The search proved futile. So did ones of the outside of the car, the corral, even a makeshift privy.

This served to further whet the keen edge of Quincannon’s temper. He reentered the car. Crabb was still non compos mentis, but beginning to stir. Quincannon pulled the stool over next to him, straddled it, and delivered a series of none-too-gentle slaps to Crabb’s cheeks until the man was awake again, glaring bloody daggers and snarling imprecations.

Quincannon drew the Navy, reached down to pull Crabb’s head close, and inserted the muzzle into an unclean ear. “Now then, Zeke. I’ll ask you again. Where’s the money?”

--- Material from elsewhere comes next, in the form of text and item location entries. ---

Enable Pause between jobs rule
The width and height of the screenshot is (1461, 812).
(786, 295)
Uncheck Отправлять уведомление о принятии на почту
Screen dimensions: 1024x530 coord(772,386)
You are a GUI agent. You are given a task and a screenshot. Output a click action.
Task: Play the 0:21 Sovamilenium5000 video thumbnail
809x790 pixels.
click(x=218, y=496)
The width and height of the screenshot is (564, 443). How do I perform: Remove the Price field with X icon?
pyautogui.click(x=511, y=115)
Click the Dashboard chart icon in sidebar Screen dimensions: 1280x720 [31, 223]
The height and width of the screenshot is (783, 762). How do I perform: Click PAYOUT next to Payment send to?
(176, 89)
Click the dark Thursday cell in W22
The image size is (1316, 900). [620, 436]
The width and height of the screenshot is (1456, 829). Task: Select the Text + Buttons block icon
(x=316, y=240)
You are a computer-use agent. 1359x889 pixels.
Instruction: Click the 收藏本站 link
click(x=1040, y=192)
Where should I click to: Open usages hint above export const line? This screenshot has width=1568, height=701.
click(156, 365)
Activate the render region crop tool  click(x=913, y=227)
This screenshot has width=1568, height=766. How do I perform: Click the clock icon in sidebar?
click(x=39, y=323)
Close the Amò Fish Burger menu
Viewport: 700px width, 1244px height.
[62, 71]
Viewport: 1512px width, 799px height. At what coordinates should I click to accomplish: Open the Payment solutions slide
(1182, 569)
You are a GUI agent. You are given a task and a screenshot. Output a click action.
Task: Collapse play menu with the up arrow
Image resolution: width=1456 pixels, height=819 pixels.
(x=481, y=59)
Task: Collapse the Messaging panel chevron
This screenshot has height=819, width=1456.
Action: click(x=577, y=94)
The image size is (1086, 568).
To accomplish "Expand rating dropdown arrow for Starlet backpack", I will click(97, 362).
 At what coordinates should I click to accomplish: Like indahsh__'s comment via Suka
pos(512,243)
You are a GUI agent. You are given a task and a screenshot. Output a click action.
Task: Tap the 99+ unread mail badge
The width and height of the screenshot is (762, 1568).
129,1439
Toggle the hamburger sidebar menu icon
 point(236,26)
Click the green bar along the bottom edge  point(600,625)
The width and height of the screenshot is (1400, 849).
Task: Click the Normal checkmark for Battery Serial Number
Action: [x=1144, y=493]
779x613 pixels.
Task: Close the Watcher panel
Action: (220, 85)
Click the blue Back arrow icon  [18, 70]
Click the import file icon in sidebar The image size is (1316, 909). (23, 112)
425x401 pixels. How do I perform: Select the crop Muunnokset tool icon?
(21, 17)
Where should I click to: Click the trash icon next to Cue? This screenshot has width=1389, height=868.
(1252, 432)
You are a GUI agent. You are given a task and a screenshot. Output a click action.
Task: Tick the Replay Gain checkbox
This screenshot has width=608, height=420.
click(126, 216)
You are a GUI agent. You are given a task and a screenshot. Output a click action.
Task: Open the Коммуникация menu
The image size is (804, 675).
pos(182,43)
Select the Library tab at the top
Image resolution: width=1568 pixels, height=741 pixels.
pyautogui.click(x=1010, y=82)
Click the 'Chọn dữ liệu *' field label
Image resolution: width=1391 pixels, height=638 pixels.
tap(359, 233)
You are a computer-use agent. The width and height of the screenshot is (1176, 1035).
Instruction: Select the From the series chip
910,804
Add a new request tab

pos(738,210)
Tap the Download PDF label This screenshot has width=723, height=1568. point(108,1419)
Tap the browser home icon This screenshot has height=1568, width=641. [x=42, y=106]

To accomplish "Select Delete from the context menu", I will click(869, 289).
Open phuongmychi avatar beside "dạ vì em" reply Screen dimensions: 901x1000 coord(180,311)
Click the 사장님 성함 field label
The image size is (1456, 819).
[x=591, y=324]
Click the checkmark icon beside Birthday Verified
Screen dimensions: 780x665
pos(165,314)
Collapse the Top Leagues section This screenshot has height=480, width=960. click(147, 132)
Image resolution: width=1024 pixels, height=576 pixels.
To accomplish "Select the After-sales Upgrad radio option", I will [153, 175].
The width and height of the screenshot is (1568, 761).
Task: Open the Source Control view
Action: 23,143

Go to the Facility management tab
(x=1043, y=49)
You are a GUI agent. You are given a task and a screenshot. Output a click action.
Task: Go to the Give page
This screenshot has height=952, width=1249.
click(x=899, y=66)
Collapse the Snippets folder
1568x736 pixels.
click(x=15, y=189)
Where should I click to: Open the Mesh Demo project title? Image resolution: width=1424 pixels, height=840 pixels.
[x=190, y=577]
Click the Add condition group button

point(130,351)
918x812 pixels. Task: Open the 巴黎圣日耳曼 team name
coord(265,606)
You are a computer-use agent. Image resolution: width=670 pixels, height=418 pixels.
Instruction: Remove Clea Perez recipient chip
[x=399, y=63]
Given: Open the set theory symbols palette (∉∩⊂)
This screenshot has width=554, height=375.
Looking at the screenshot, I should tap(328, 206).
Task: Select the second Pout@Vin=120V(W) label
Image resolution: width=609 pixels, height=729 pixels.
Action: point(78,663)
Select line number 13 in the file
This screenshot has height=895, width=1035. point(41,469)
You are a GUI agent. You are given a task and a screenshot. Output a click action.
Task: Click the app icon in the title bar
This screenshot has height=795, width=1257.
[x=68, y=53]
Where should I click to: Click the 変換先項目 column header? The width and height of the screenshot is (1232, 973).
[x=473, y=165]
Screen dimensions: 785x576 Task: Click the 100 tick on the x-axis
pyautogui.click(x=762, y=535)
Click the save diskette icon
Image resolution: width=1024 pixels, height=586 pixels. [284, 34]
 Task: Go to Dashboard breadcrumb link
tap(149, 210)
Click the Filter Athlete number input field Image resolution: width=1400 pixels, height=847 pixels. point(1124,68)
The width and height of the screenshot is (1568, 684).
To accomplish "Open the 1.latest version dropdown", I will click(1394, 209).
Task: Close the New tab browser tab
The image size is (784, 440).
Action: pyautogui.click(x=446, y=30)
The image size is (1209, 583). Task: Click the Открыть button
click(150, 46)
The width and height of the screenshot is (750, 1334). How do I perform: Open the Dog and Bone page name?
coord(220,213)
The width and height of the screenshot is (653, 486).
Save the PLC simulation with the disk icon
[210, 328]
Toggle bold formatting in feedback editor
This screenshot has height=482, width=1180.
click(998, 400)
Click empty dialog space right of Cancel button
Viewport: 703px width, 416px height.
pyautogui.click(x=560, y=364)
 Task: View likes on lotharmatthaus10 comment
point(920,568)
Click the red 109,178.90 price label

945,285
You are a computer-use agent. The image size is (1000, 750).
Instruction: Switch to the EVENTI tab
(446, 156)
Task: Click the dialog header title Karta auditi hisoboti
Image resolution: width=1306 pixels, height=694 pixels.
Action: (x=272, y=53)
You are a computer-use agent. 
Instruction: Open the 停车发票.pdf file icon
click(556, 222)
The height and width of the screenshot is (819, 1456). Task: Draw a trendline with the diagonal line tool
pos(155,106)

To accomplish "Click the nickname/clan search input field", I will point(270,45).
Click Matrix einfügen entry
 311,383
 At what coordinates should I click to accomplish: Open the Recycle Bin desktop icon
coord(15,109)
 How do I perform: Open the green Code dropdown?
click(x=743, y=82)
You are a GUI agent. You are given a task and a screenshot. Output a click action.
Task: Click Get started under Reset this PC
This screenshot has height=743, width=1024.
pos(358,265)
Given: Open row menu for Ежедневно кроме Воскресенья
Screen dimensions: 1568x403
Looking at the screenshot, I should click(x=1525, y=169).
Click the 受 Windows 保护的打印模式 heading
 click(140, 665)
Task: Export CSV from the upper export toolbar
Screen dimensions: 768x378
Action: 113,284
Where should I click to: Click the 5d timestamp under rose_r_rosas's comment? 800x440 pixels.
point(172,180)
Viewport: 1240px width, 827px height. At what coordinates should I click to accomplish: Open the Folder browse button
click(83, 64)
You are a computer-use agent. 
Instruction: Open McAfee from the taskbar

Fear glistened in the big man’s eyes, but he remained defiant. “I don’t know what you’re talkin’ about. I don’t have no goddamn money.”

“You’re the only one who could have it. You killed two men, Travers and Whiffing, to get it and keep it.”

“I never did. You can’t pin no killings on me. You got no proof I shot anybody.”

“Ah, but I have. That uncommon Bisley Colt of yours. Or haven’t you heard of firearms identification?”

Obviously Crabb hadn’t. He said, “Huh?”

“The physical matching of bullets to a particular weapon by their size and the rifling marks left on them from the weapon’s barrel.”

“I don’t believe it. You’re full of shit.”

“Such crude language.” Quincannon screwed the Navy’s muzzle another quarter inch into Crabb’s ear canal, which produced a wince and a grunt of protest. “Believe it or not, firearms identification is an established fact. Your Bisley will hang you, unless you cooperate with me as a representative of the law.” It would hang him anyway, but Crabb didn’t have to know that. “Well, Zeke? Are you going to cooperate?”

After a sullen half minute of silence while his small brain struggled with the decision, and another quarter-inch turn of the Navy’s muzzle, Crabb concluded that he would. The defiance evaporated, and he said bitterly, “All right, you win. But I don’t have the goddamn money. I never had it. You think I’d still be here if I had? Travers wouldn’t tell me what he done with it.”

“Then why did you shoot him?”

“I didn’t have no choice. He pulled a knife on me, tried to cut my throat. I tore up the house looking for the money but it wasn’t there. Thought come to me later that maybe he buried it in the yard, so next day I went back and dug around some but it wasn’t there, neither.”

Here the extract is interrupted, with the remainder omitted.